Docker, cron, environment variables, and Kubernetes
I recently mentioned that I am running cron in some of the docker containers I need for a new service. Now that we moved to Kubernetes and Rancher for deployment, I moved most of the configuration into Kubernetes ConfigMaps, and expose the key/value pairs their as environment variables. Sounded like a good idea, but …
but well, reading the documentation would have helped. Cron scripts do not see the normal environment of the surrounding process (cron, init, whatever), but get a cleaned up environment. As a consequence, none of the configuration keys available in the environment did show up in the cron jobs – and as a consequence they badly failed of course 😉
After some thinking and reading, I came up with two solutions, one “Dirty Harry^WNorby” solution and one clean and nice, but annoying solution.
Dirty Harry^WNorby solution
What is available in the environment of the cron jobs is minimal, and in fact more or less what is defined in /etc/environment
and stuff set by the shell (if it is a shell script). So the solution was adding the necessary variable definitions to /etc/environment
in a way that they are properly set. For that, I added the following code in the start-syslog-cron
script that is the entry point of the container:
# prepare for export of variables to cron jobs
if [ -r /env-vars-to-be-exported ]
then
for i in `cat /env-vars-to-be-exported`
do
echo "$i=${!i}" >> /etc/environment
done
fi
Meaning, if the container contains a file /env-vars-to-be-exported
then the lines of it are considered variable names and are set in the environment with the respective values at the time of invocation.
Using this quick and dirty trick it is now dead-easy to get the ConfigMap variables into the cron job’s environment by adding the necessary variables names to the file /env-vars-to-be-exported
. Thus, no adaption of the original source code was necessary – a big plus!

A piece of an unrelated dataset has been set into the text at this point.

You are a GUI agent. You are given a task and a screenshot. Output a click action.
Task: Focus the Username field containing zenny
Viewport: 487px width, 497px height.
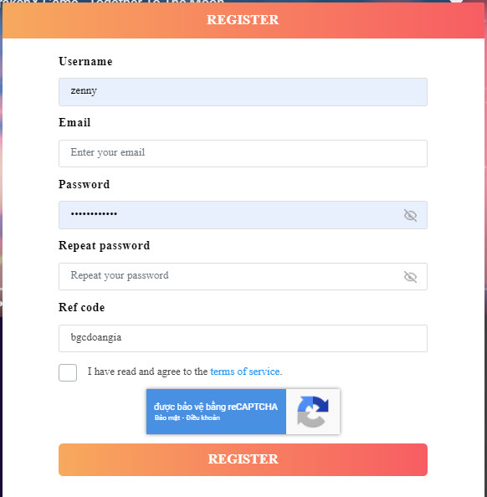click(243, 92)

Be warned, there is no error checking etc, so one can mess up the container quite easily 😉
Standards solution
The more standard and clean solution is mounting the ConfigMap and reading the values from the exported files. This is possible, has the big advantage that one can change the values without restarting the containers (mounted ConfigMaps are updated when the ConfigMaps are changed – besides a few corner cases), and no nasty trickery in the initialization.

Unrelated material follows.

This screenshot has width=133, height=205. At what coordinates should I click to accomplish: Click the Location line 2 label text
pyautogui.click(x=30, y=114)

Disadvantage is that the code of the cron jobs needs to be changed to read the variables from the config files instead of the environment.
Have you considered mapping all key-value pairs from CM as environment variables in the Pod (https://kubernetes.io/docs/tasks/configure-pod-container/configure-pod-configmap/#use-configmap-defined-environment-variables-in-pod-commands)?
This is already happening, of course, otherwise the script wouldn’t work. The point is that env vars are normally not accessible in cron jobs!!! I want to forward them from the docker container to the crib jobs.
Have you considered using Kubernetes CronJobs instead? https://kubernetes.io/docs/concepts/workloads/controllers/cron-jobs/
Good point I have to write about, too. Yes I have, yes I had all the jobs converted to Kubernetes CronJobs. And yes, it killed Ranger and Kubernetes, left many containers having around, there is no proper error reporting, … Been there, tried it, given up on it.